Thats all anyone needs to do to get their attention. The cyclist in the video could have just stopped besides the car and looked down or pointed to the bus lane and that would have been enough to get their attention.

Actually, it probably wouldnt have due to their lack of knowledge when they approached the cyclist.


----------



## snorri (12 May 2013)

Cycling Dan said:


> . They didn't look like they were on call/another job


 I'm at a loss to understand how you have come to that conclusion.


----------



## Matthew_T (12 May 2013)

snorri said:


> I'm at a loss to understand how you have come to that conclusion.


The clear representation of going on a call is having flashing lights and sirens ablaze. They didnt, so one would generally assume that they are not acting as police officers but normal citizens.

A police vehicle/officer has to abide by the same laws as everyone else if they are not on a call and if there is not an emergency. If they are not signalling that there is an emergency, then they are classed as normal citizens and will be subject to the same punishment for law breaking as everyone else is.
If a police vehicle set a speed camera off when they were not responding to a call then the driver would get a fine and points on his license, just like everyone else who drives.

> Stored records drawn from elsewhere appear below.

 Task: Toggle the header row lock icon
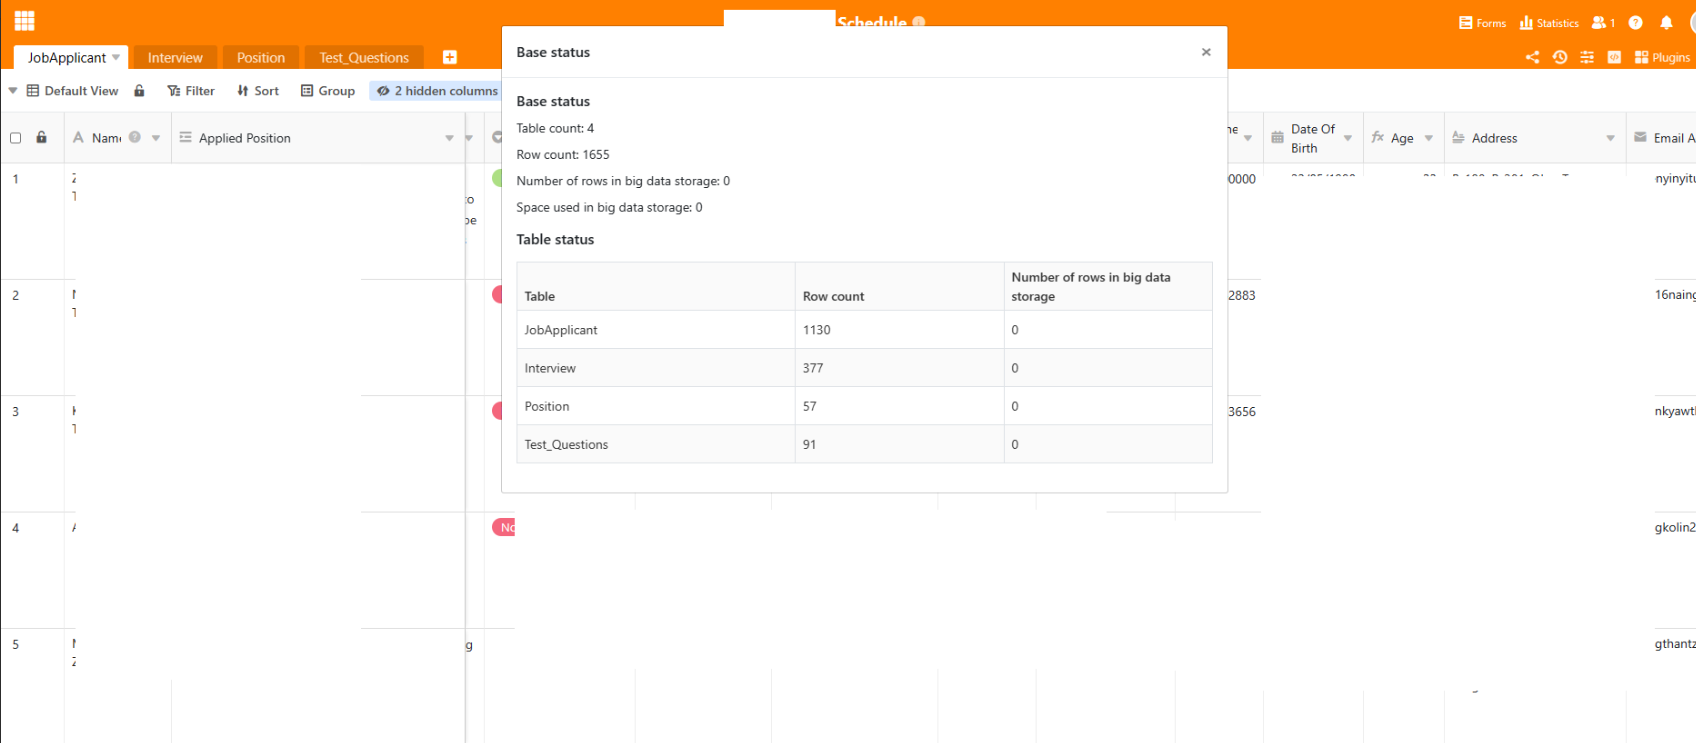click(x=41, y=138)
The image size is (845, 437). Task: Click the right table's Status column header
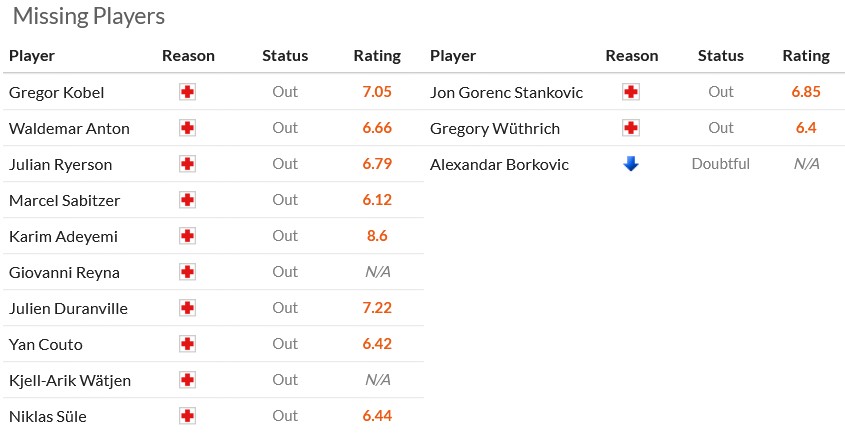pos(721,56)
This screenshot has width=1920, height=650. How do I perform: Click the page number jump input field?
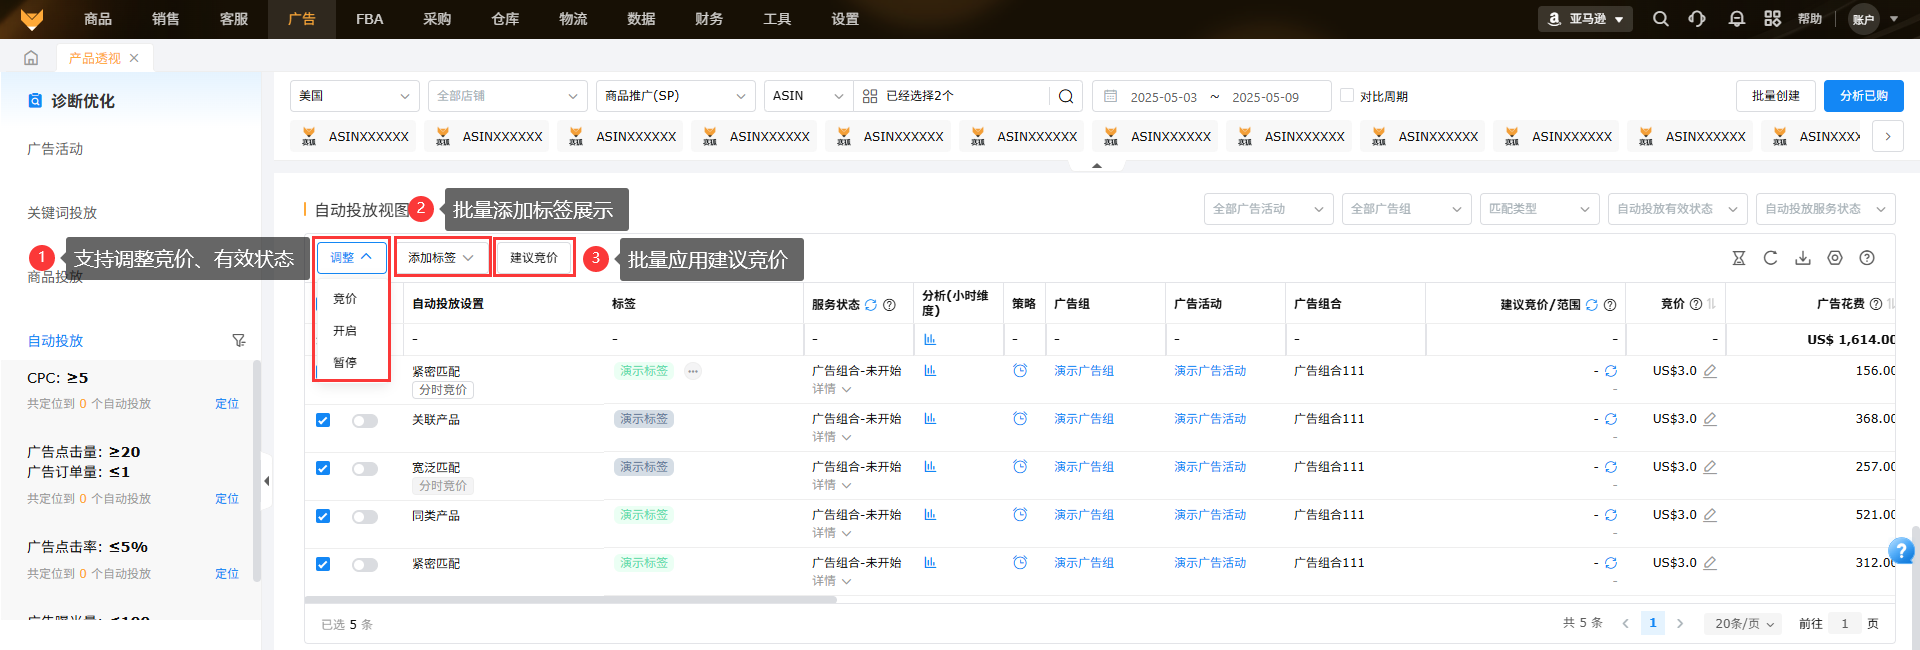click(x=1844, y=623)
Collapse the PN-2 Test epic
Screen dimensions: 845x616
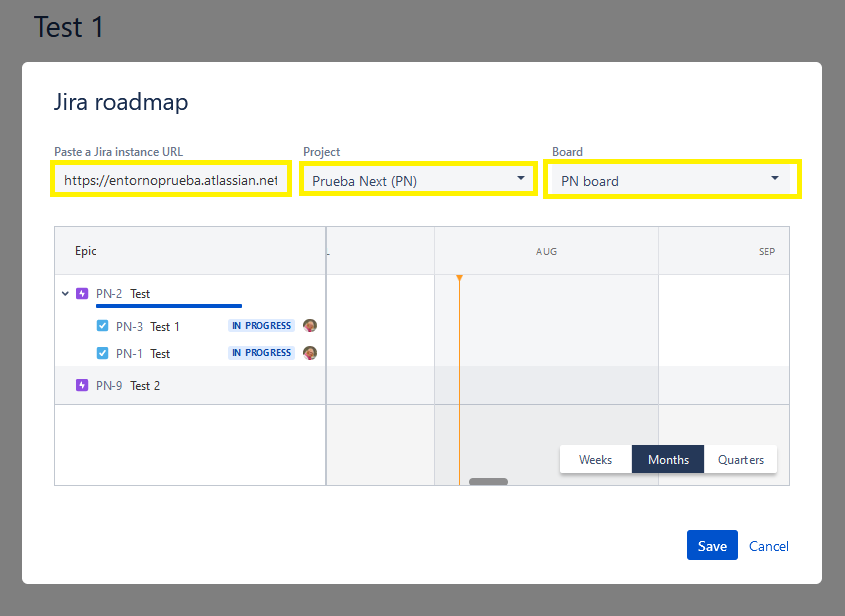coord(65,293)
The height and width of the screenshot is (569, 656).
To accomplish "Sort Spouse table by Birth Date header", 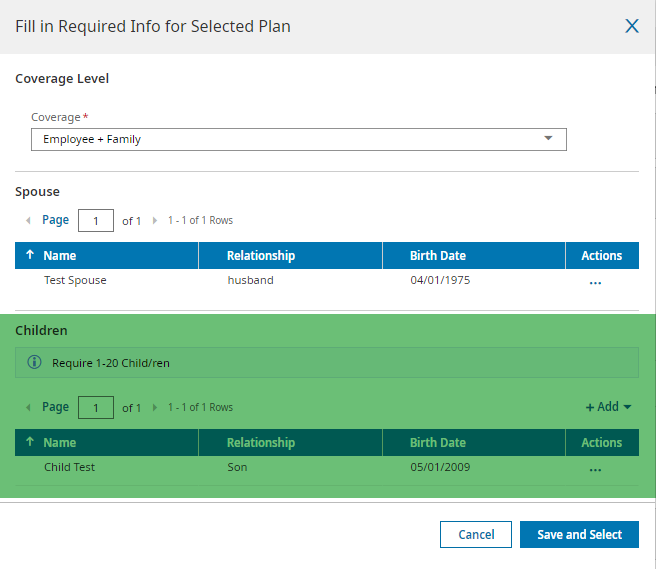I will [x=438, y=256].
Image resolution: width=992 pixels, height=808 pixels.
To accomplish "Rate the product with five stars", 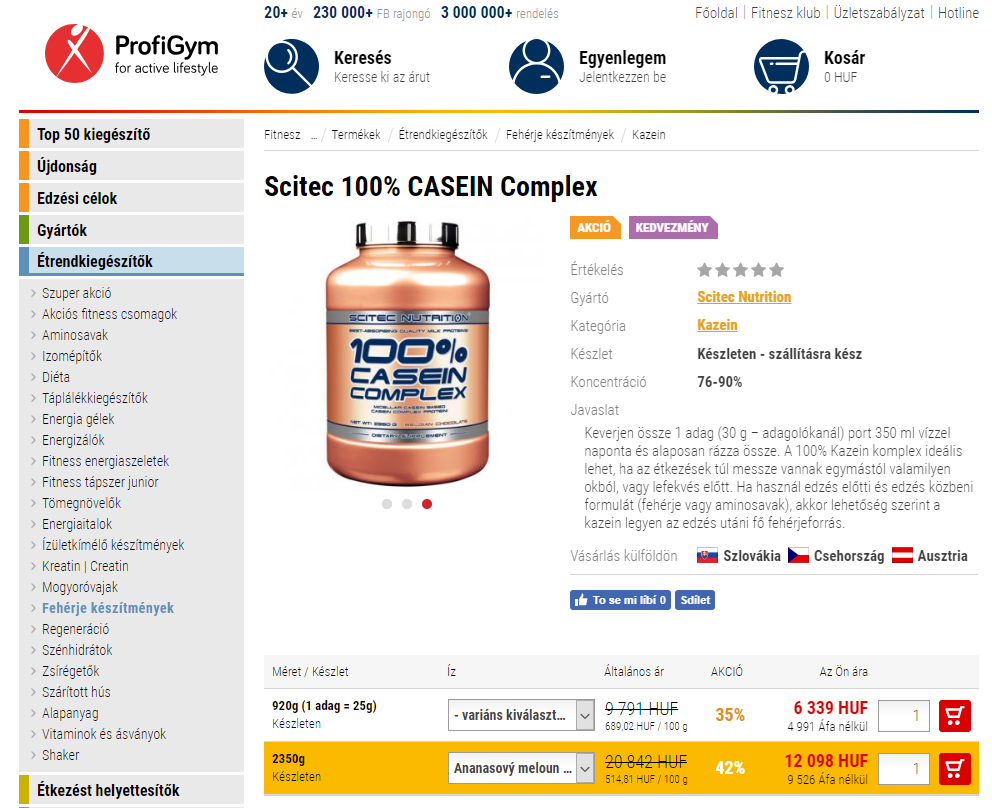I will point(777,270).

Laws are laws and police officers are not above them.


----------



## 400bhp (12 May 2013)

This still going on


----------



## Brandane (12 May 2013)

Matthew_T said:


> The clear representation of going on a call is having flashing lights and sirens ablaze. They didnt, so one would generally assume that they are not acting as police officers but normal citizens.
> 
> A police vehicle/officer has to abide by the same laws as everyone else if they are not on a call and if there is not an emergency. If they are not signalling that there is an emergency, then they are classed as normal citizens and will be subject to the same punishment for law breaking as everyone else is.
> If a police vehicle set a speed camera off when they were not responding to a call then the driver would get a fine and points on his license, just like everyone else who drives.
> ...


 
You might find that emergency vehicles are exempt from certain laws, whether they are on an emergency call or not. One of the exemptions just happens to be bus lanes. Read the first part of this link for more info if you want it.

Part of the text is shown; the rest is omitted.